Agama di Asia Tenggara merupakan informasi tentang keberagaman penduduk di Asia Tenggara dalam hal menganut kepercayaan atau keberadaan Tuhan Yang Maha Esa. Asia Tenggara memiliki kultur yang beragam dan setiap negara menunjukkan identitasnya berdasarkan agama yang dianut.
Agama Buddha di Asia Tenggara sudah dimulai sejak abad ke-4 sampai abad ke-12. Proses penyeberan agama Buddha di Asia Tenggara bisa dikatakan bersamaan dengan penyebanaran agama Hindu yakni abad ke-4. Persebaran agama dan kebudayaan Buddha ke Asia Tenggara juga diawali oleh perdagangan.

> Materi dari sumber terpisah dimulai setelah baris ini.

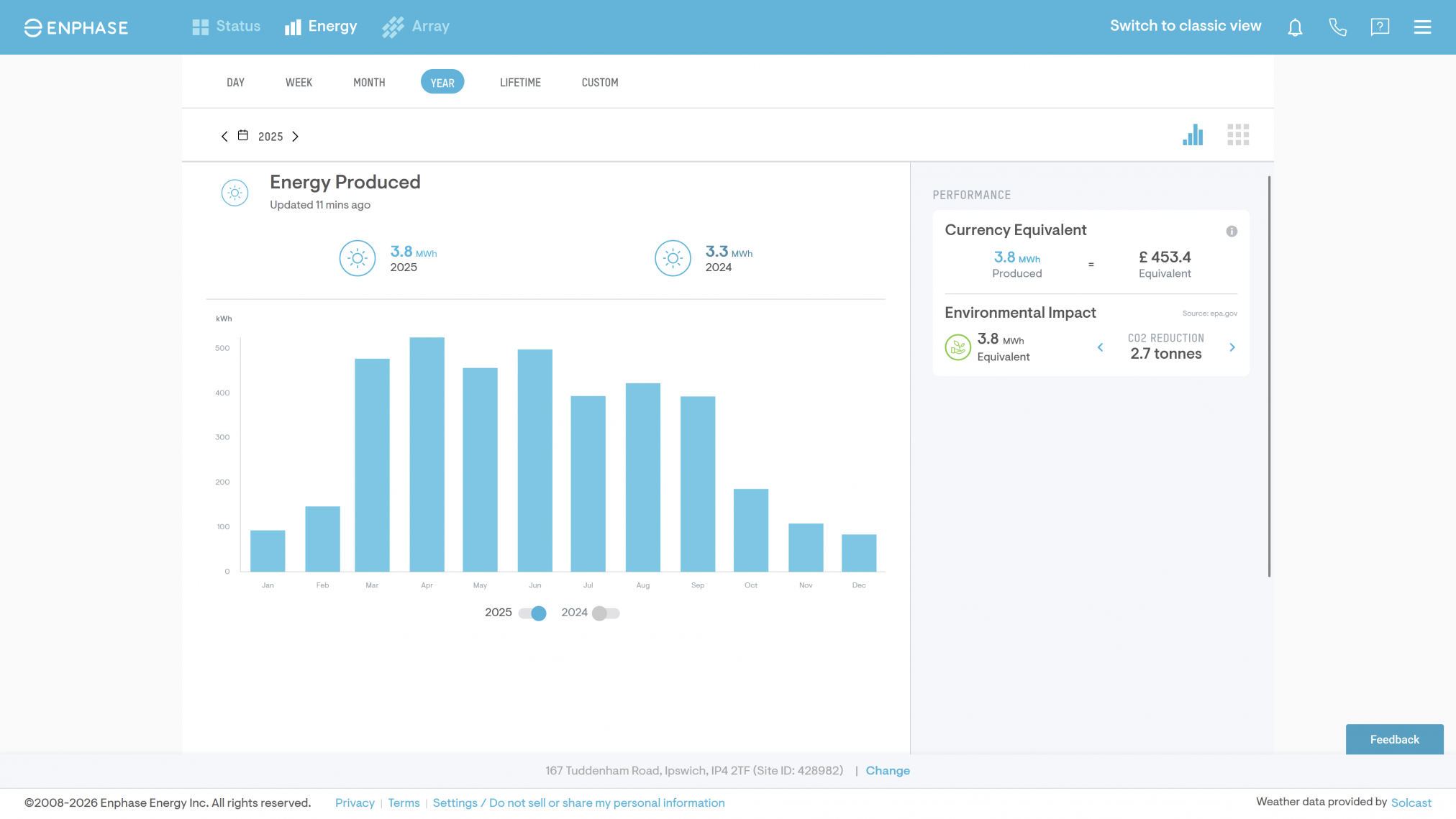
Task: Select the LIFETIME period tab
Action: point(520,83)
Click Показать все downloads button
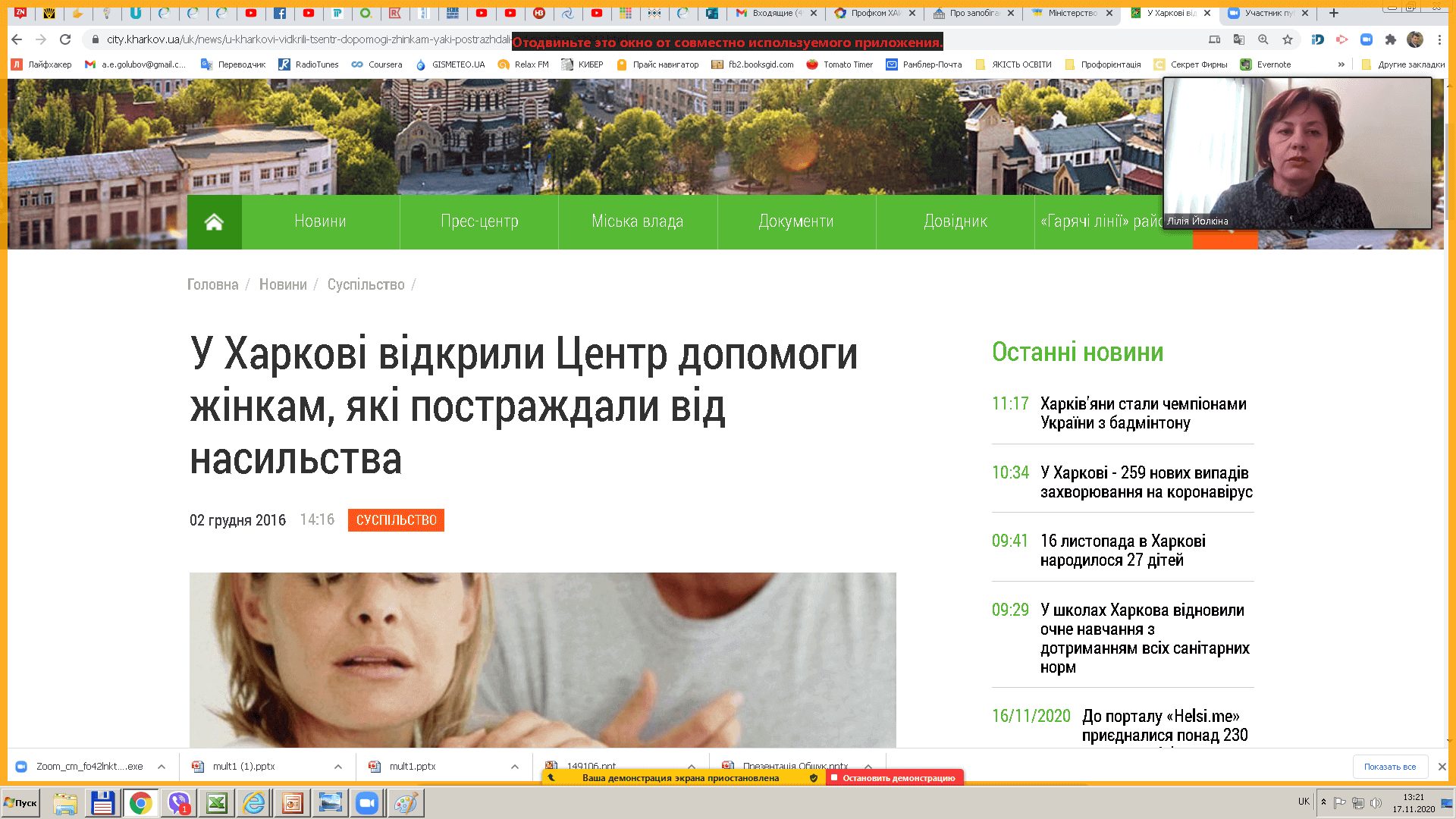The image size is (1456, 819). [1389, 767]
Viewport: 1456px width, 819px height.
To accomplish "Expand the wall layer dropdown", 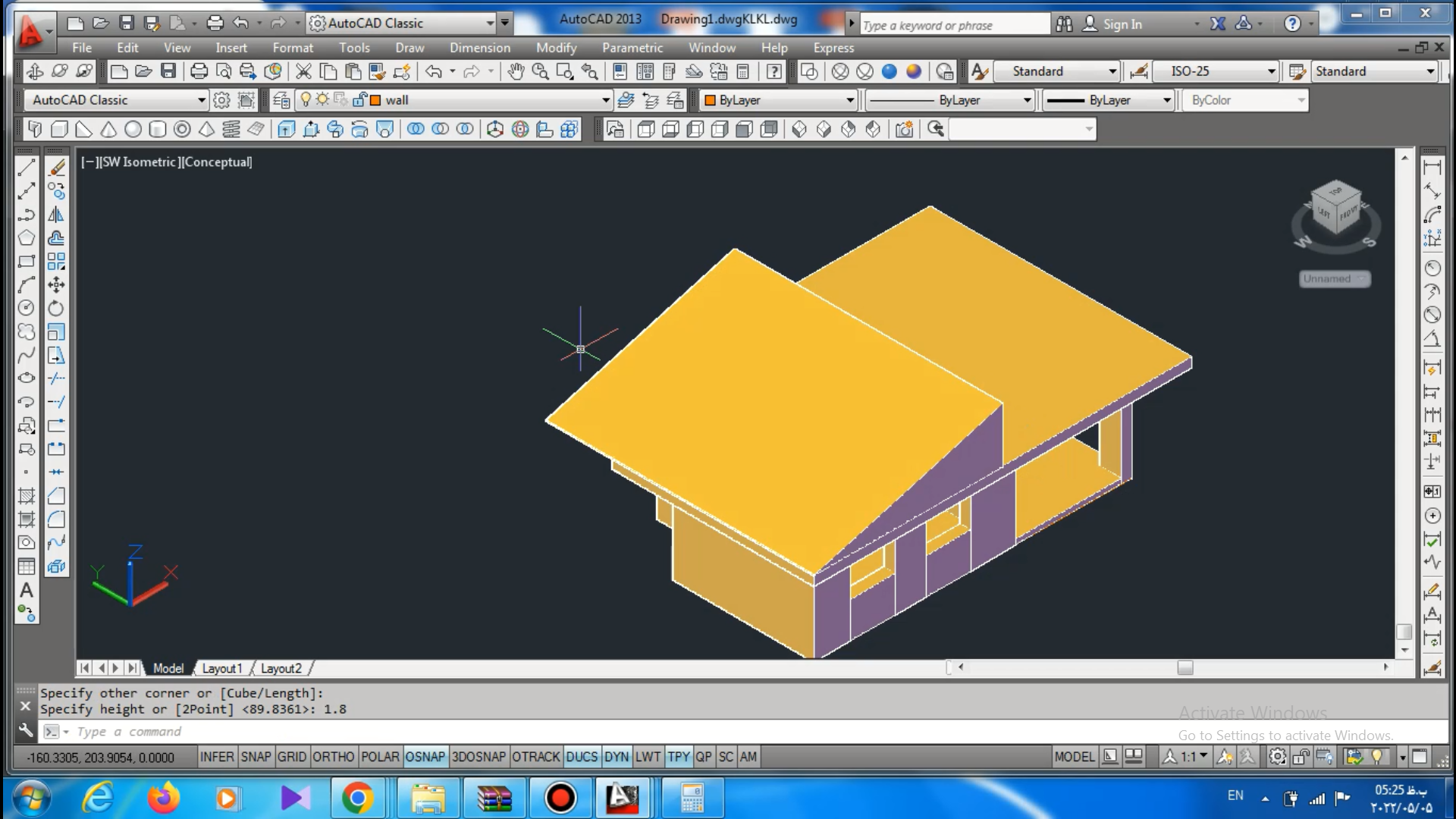I will (x=605, y=100).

Perdagangan antara kawasan Asia Tenggara telah berlangsung sejak zaman besi logam. Ini terbukti melalui penemuan sejumlah barang-barang bercorak Buddha yang ditemukan di Ban Don Ta Phet, Thailand. Barang-barang perunggu yang ditemukan tersebut bercorak Buddha India dan diperkirakan berasal dari sekitar abad ke-4 SM.[1]
Mereka menggunakan jalur pantai timur Sumatra dan berlabuh di pelabuhan-pelabuhan yang ada di sepanjang pantai timur Sumatra tersebut. Setelah itu, mereka biasanya melanjutkan perjalanan ke Cina dan kembali ke India melalui rute yang sama.

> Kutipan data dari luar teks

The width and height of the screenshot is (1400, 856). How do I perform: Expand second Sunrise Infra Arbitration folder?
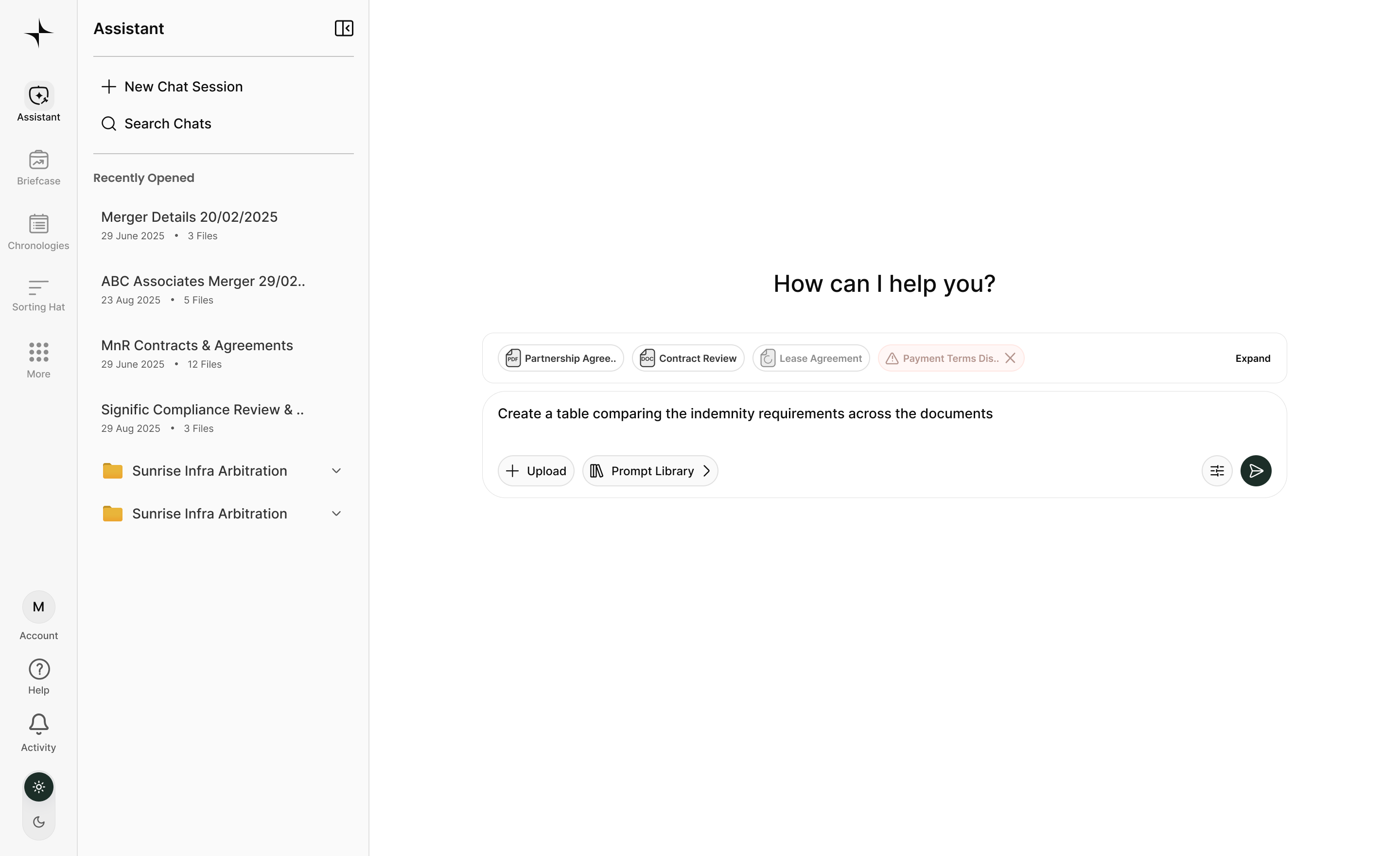tap(336, 514)
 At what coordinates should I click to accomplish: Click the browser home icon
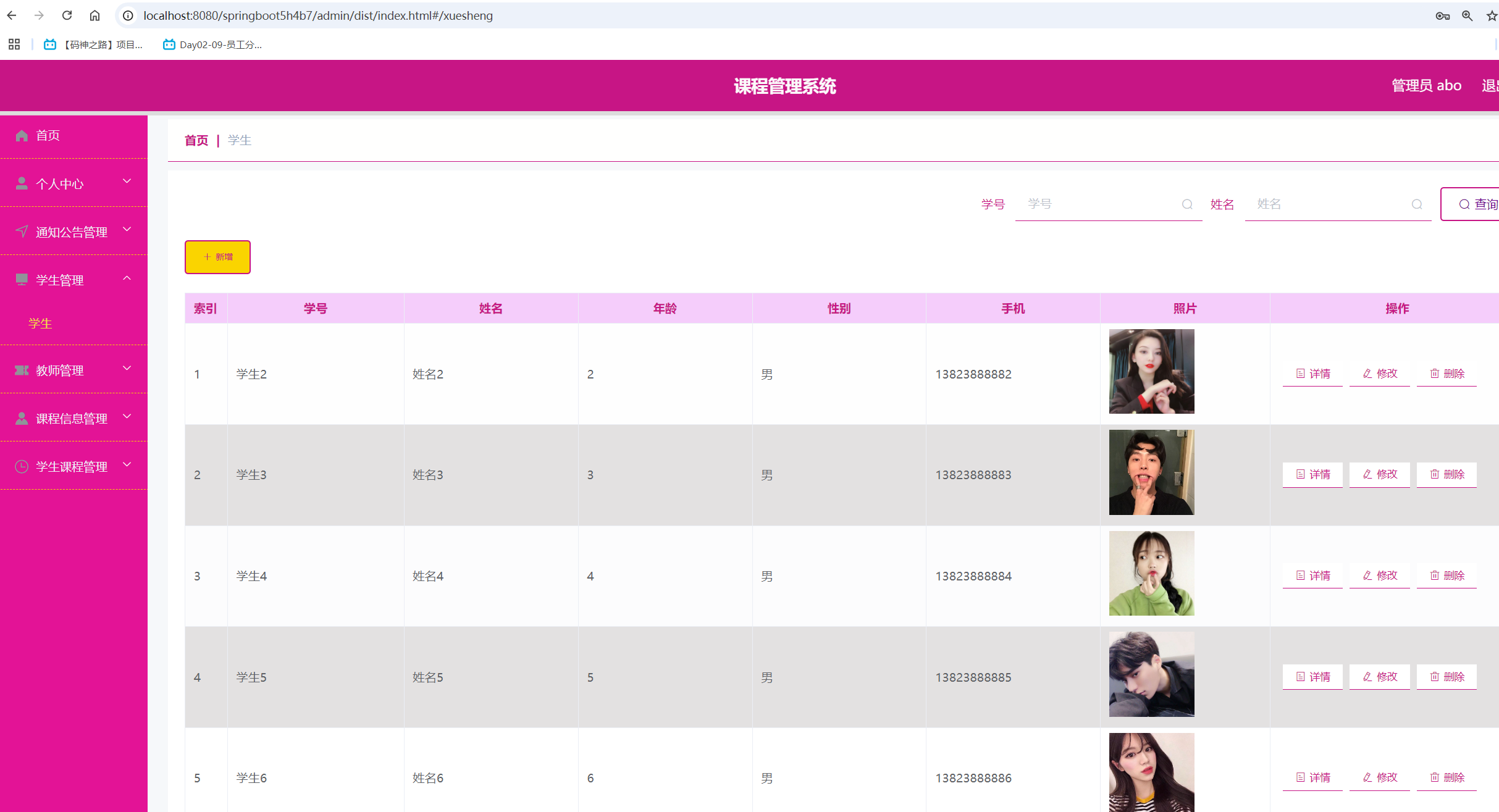94,15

Hubungan perdagangan tersebut lambat laun mulai berimbas pada kebudayaan. Para pedagang Asia Tenggara melihat bahwa India memiliki kebudayaan yang telah maju apabila dibandingkan dengan kebudayaan mereka. Karena terdorong untuk maju seperti halnya India, maka para pedagang tersebut mempelajari kebudayaan India dan mengajarkannya di tanah asalnya. Salah satu aspek yang mereka pelajari adalah agama Hindu dan Buddha.

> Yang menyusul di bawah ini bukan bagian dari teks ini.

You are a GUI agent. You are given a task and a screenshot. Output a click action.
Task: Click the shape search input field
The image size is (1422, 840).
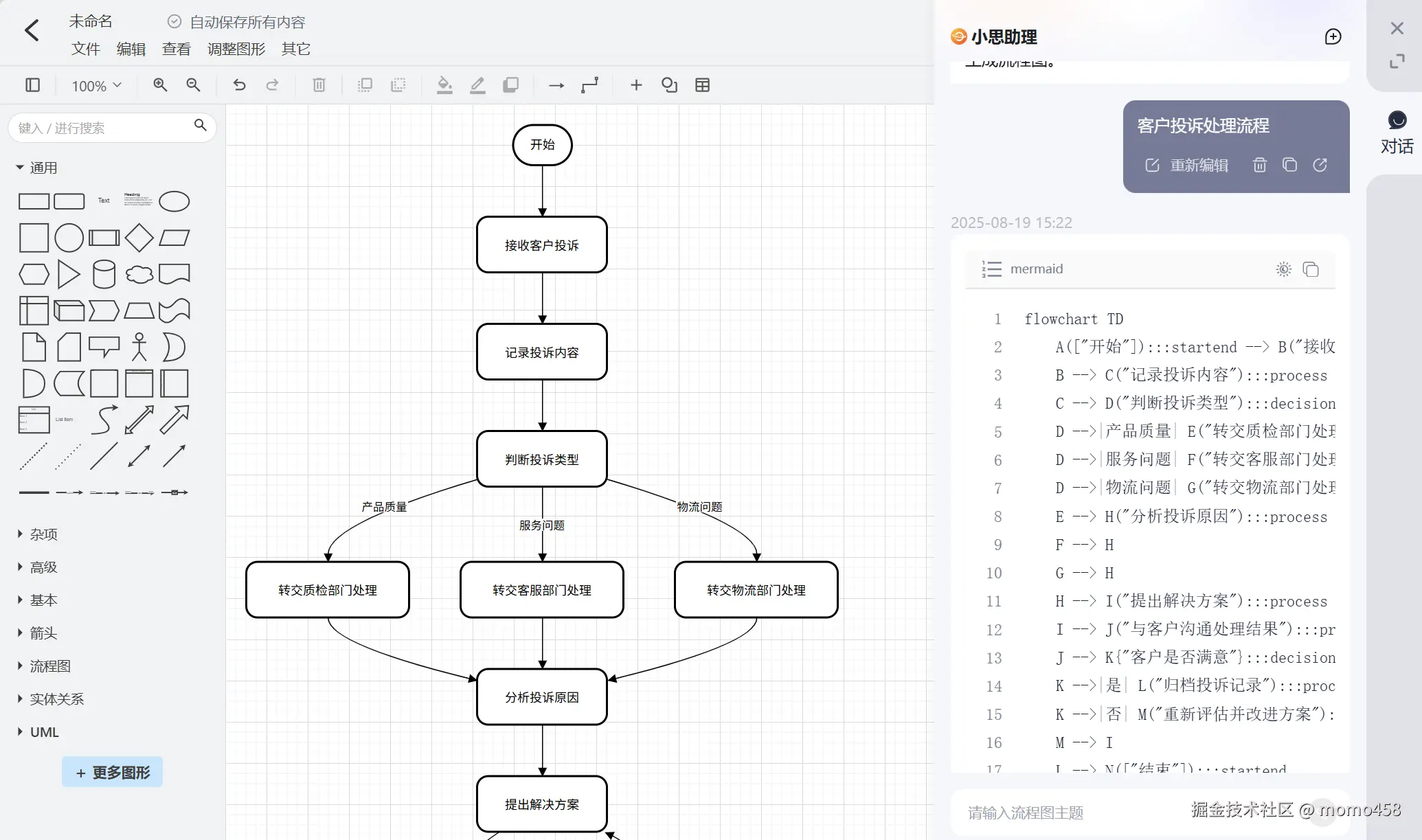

Sejak saat itu, mulailah agama Hindu dan Buddha dikenal di kawasan Asia Tenggara. Masuknya pengaruh agama Hindu dan Buddha akhirnya menyebabkan perubahan kebudayaan di Asia Tenggara. Kebudayaan masyarakat di Asia Tenggara mulai dimasuki unsur Hindu dan Buddha. Kebudayaan bercorak Hindu dan Buddha tersebut akhirnya memengaruhi kehidupan masyarakat Asia Tenggara, terutama di bidang politik, ekonomi, dan sosial.[1]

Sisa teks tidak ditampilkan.